# [TO DO]
The required output is the exact run of lines below that opens at the line with "Backgrounders (1087, 39)" and closes at the line with "[Artikel auf X teilen] (1198, 526)".
Segment Open
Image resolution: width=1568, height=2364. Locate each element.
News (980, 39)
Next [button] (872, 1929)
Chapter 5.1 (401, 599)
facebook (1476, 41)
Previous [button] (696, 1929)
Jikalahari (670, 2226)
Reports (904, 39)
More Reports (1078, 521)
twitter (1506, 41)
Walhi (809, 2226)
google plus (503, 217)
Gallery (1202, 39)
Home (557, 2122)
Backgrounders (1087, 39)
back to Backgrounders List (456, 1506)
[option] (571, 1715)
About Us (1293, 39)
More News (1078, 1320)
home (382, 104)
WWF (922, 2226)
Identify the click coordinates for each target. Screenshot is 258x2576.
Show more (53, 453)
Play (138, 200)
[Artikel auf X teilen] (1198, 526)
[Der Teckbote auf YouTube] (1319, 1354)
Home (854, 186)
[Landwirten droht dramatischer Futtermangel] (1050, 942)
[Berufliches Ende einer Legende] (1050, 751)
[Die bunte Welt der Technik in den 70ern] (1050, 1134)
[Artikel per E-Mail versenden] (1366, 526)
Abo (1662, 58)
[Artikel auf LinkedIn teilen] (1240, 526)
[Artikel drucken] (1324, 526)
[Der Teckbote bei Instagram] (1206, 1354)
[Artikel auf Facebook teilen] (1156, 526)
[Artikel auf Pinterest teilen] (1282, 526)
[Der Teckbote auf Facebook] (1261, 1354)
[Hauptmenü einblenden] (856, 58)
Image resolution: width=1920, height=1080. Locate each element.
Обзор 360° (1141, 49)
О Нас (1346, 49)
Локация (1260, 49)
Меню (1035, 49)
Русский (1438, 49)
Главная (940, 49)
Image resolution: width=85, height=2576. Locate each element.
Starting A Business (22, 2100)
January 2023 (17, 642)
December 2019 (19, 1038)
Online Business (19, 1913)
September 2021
Segment Closed
# [FINAL ANSWER]
Backgrounders (1087, 39)
back to Backgrounders List (456, 1506)
[option] (571, 1715)
About Us (1293, 39)
More News (1078, 1320)
home (382, 104)
WWF (922, 2226)
Identify the click coordinates for each target. Screenshot is 258x2576.
Show more (53, 453)
Play (138, 200)
[Artikel auf X teilen] (1198, 526)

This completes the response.